November 28, 2006 3:46 PM   RSS feed for this thread Subscribe

How to print a document created in Apple Pages through a POD service like Lulu?

I spent dozens of hours creating a document in Apple Pages, hoping to send it to Lulu and have a single copy printed. When I uploaded my PDF to Lulu, though, I got a message saying that they couldn't handle PDFs that were generated from Pages. The same happened whether I used Pages' built-in "Export to PDF..." feature or used the Print dialog's "Save as PDF" button.

I tried running the document through ImageMagick to convert it from PDF to PDF, hoping it would be stripped of whatever taint Pages had left on it, but that didn't work either (perhaps it did nothing at all).

Does anyone know a way I can get around this without re-creating my document in another app? For example, is there a way to transform the PDF into one that Lulu can't complain about? Or, I'd happily use another service if I could find one that could do a single copy (100 pages, B&W) for no more than $20 or so.
posted by ezrakilty to computers & internet (6 comments total) 1 user marked this as a favorite
"In addition, Lulu's Global Distribution partner, LSI, insists that all author-produced PDFs be made with Adobe products."

It sounds like it's not something particular to Pages they dislike, but any PDF file not created in Acrobat.

The bottom of that page gives some suggestions about how to work around their printing partner's technical limitations.
posted by majick at 3:55 PM on November 28, 2006


You could simply give the PDF to anyone with Distiller/Acrobat and have them resave the file. Just make sure all your fonts are embedded, and proof the final PDF before you submit it. I'd be happy to take a crack at it for you tomorrow - hundertwasser at yahoo dot com.
posted by luriete at 4:43 PM on November 28, 2006


This is a known issue, as majick's link shows. One alternative is to upload the document in Word format, which Lulu also handles, though you'll obviously lose some control over the final output (e.g., fewer font choices).
posted by mcwetboy at 5:04 PM on November 28, 2006


Maybe run it through this?

-=-=-=-=-

*PROMPT A*: Translate this sentence from the forum thread into Spanish: "It sounds like it's not something particular to Pages they dislike, but any PDF file not created in Acrobat."
*PROMPT B*: In the forum thread, what is the most the original poster is willing to pay another service for a single copy?
*PROMPT C*: Pick up the forum thread about printing a Pages document through Lulu and continue it from its final post.
The rows that come next are separate material, unrelated to the forum thread.

-=-=-=-=-

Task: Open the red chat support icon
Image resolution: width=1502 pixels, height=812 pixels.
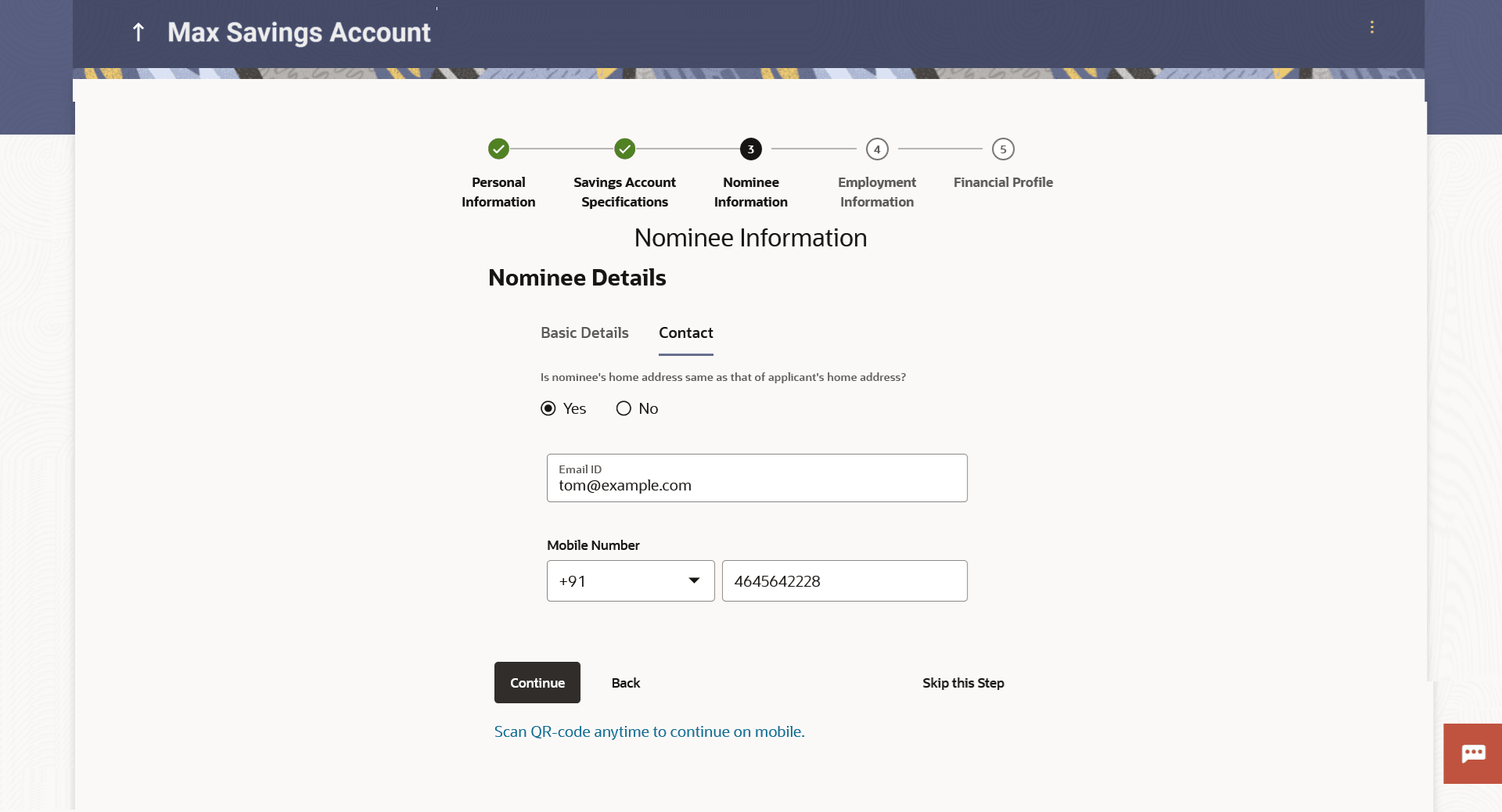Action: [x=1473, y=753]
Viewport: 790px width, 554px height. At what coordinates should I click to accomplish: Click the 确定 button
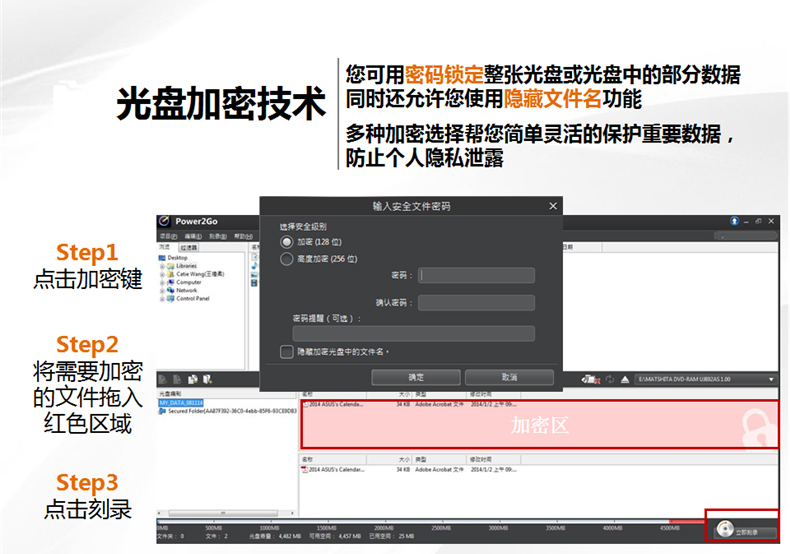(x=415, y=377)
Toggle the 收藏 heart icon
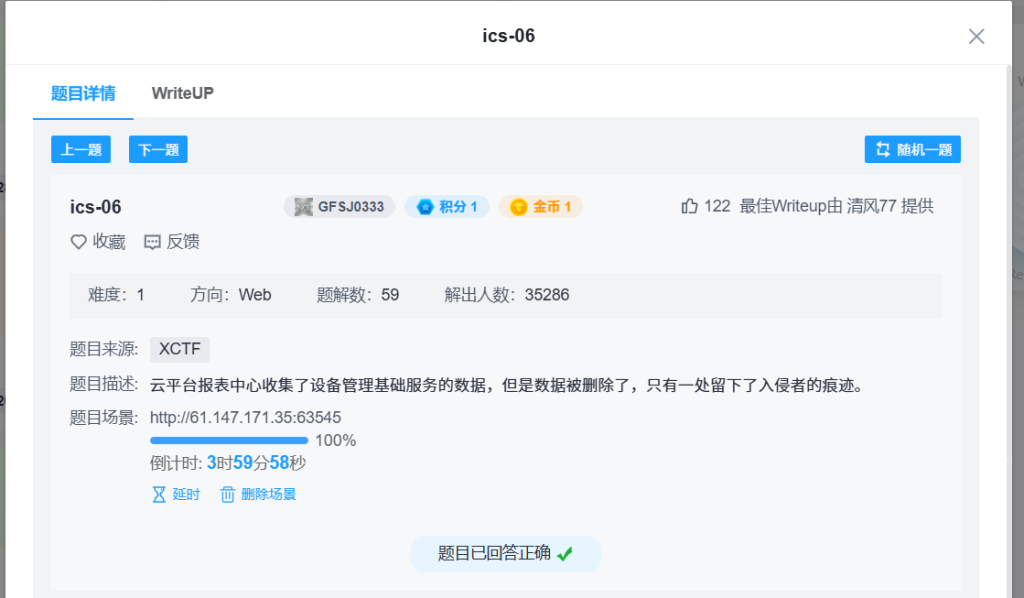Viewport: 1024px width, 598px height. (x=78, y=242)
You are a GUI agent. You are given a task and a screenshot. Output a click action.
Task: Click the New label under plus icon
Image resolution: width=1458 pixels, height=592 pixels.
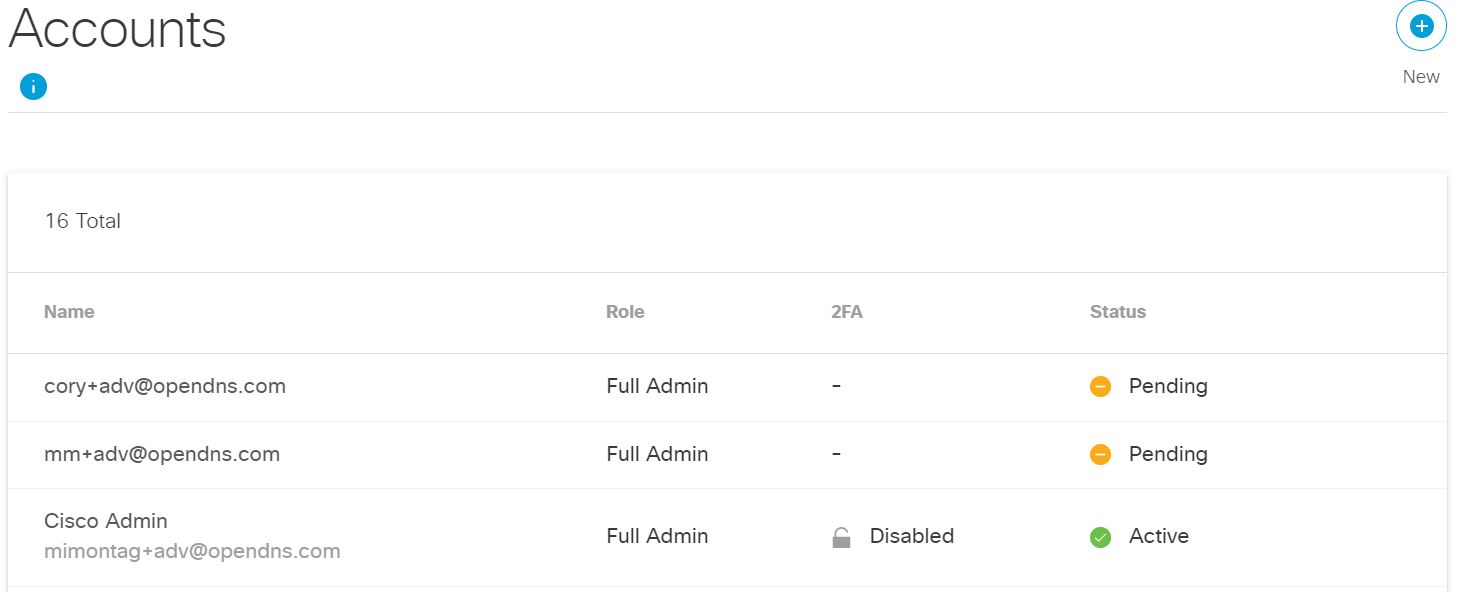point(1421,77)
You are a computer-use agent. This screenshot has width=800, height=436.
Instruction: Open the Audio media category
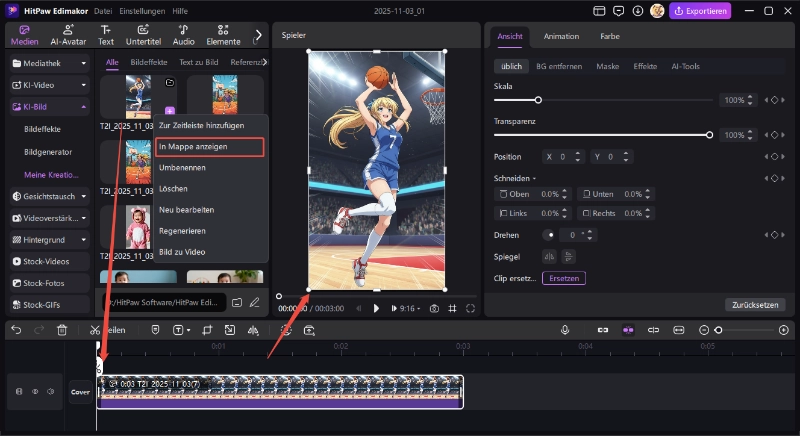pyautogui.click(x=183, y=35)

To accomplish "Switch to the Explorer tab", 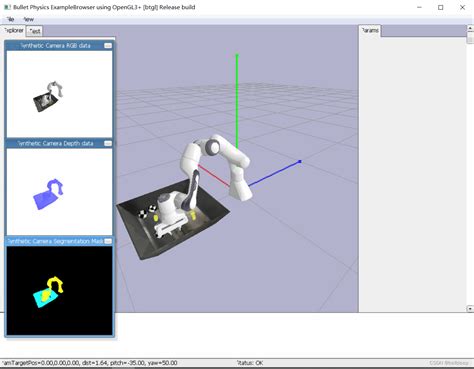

-=-=-=-=-

*RESULT A*: Parece que no es algo particular de Pages lo que les disgusta, sino cualquier archivo PDF que no se haya creado en Acrobat.

*RESULT B*: No more than about $20.

*RESULT C*:
posted by flabdablet at 3:55 AM on November 29, 2006


You could see if there's a Kinko's type place in your area that has Mac workstations. Usually they have the whole Adobe Creative Suite, so they should have a proper copy of Distiller/a proper Adobe-made "print to PDF" printer driver.

Then, as a failsafe, you could try setting the PDF output to an older version of the file spec. Just watch out for things like transparency and make sure you embed the fonts, etc etc. You'll be paying by the hour so make as many different versions as you can and toss 'em onto a thumbdrive.
posted by bcwinters at 8:36 AM on November 29, 2006


I finally got this sorted out. A few things I learned:

1) If you open & edit a PDF in Acrobat that was created by another program, Acrobat retains the "creator" information after you save it--so just running it through Acrobat didn't do the trick.
2) There is a field in the actual PDF file where it says what application created the PDF, in plain text; by changing that directly, in a file editor, I was able to get Lulu to accept the file.
3) For some other reason (perhaps I hadn't included all the fonts), Lulu's printer ended up rejecting my file, so I finally succeeded by
4) Using the "Save as PDF-X" in the Print dialog of Tiger. This saved all the fonts and also set the "creator" field to one that Lulu accepted.

Thanks all for your help.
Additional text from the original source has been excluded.